インターネット上ではn型の回路がよくありますが、LEDの制御ならばリレーの置き換えにはp型が扱いやすいとされているのでp型でもいいと思います。
ドレイン電流、ゲートしきい値電圧、RDS(on)
よく分からない単語が出てきましたが、この3つの用語を理解すればだいたい必要なMOSFETが見つけられます。
最初のドレイン電流は、MOSFETを通して流せる電流の最大値です。しかし、これは下記のように「ゲート」ピンにかける電圧の大きさに制限されます。
二つ目のゲートしきい値電圧(Vth)は、この電圧以上を「ゲート」に入力するとオンになるという値です。
では、 ゲートしきい値電圧の最小が2.0VのMOSFETがあったときに、室温においてLEDを3.3V電源で光らせられるでしょうか?この場合、光らせる事はできません。温度が高くなるほどゲートしきい値電圧は下がるため、この最小値はあくまで高温での動作を表しています。また、高温であっても最小値では1mAしか流せません。
ここで役に立つのがデータシートの下部にあるID-VGSグラフで、 ゲートしきい値電圧とドレイン電流の関係を見ることが出来ます。 ゲートしきい値電圧が高くなればなるほどドレイン電流が大きくなるのが分かると思います。グラフには3つほど線がありますが、これは先ほどの温度変化に対応しています。普通は、真ん中の線が室温を表します。

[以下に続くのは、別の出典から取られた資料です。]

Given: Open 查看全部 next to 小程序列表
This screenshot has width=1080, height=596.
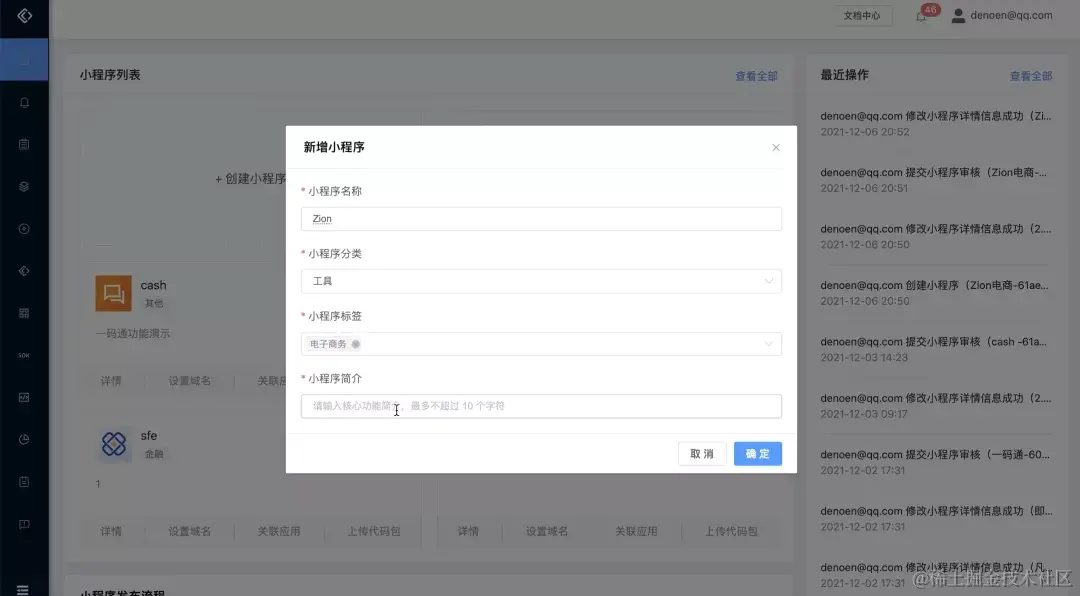Looking at the screenshot, I should click(x=755, y=75).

ちなみに、残念ながら3.3Vで制御できるMOSFETはそんなに多くありません。
最後のRDS(on)はMOSFETがオンになっているときの抵抗を表します。これが大きければ大きいほど消費電力が増え、逆に小さいほど優れたMOSFETだと言う事ができます。
エンハンス型、デプレッション型
また、MOSFETにはエンハンス型とデプレッション型があります。エンハンス型は「ゲート」に入力していないときにオフであり、デプレッション型は「ゲート」に入力していないときにオンになります。普通はエンハンス型を使います。